= Corrado della Torre =

Italian politician and condottiero

Corrado della Torre, also called Mosca (c. 1251 – 24 October 1307) was an Italian medieval politician and condottiero, a member of the Torriani family.

==Biography==
Corrado was the son of Napo della Torre and Marguerite of Baux, a Provençal noblewoman. Around 1266 he was podestà of Mantua and in 1277 he took part in the battle of Desio, in which he was captured and imprisoned in the Castello Baradello, near Como, together with his father and brothers. Napo died there in 1278, while Corrado and his brother were later able to escape. He became governor of Istria in 1277–1278 and 1293–1297, and, in 1293, podestà of Trieste, all under the aegis of his uncle Raimondo, then patriarch of Aquileia. In 1284–1285 he took part in the defence of Trieste, besieged by the Venetians. In 1289 he fought against Asti alongside William VII of Montferrat.

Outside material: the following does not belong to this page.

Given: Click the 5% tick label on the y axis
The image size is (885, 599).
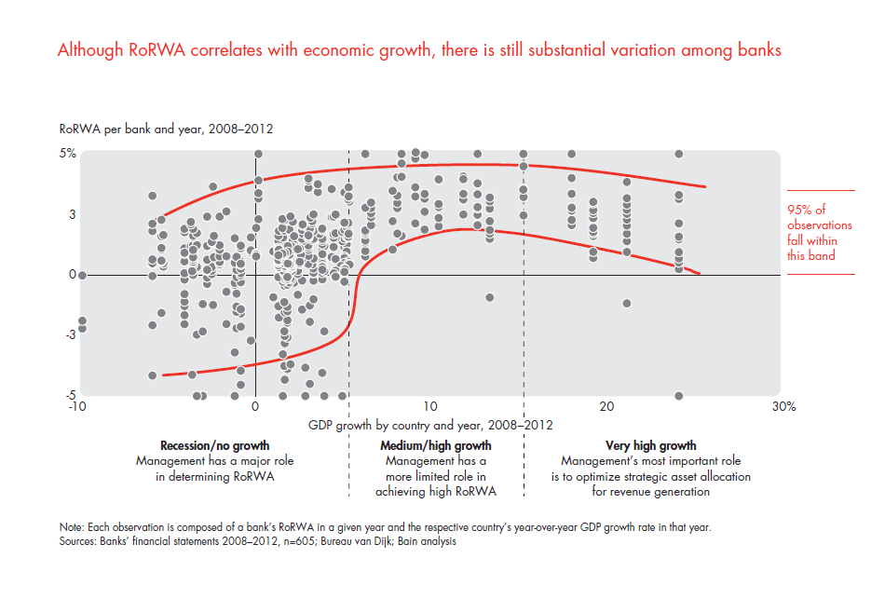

In 1302 he participated in the anti-Visconti alliance which forced Matteo Visconti to leave Milan, which was returned to the della Torre. In 1305 he led an expedition against Matteo in Brescia, defeating him. Two years later, Visconti set a plot to kill Corrado and his cousin Guido, but the attempt failed; Corrado died in October 1307, at Milan. He was buried in the church of San Francesco Grande.

Among his sons, Cassone (or Gastone) was Archbishop of Milan from 1308 to 1316 and patriarch of Aquileia from 1317 to 1318.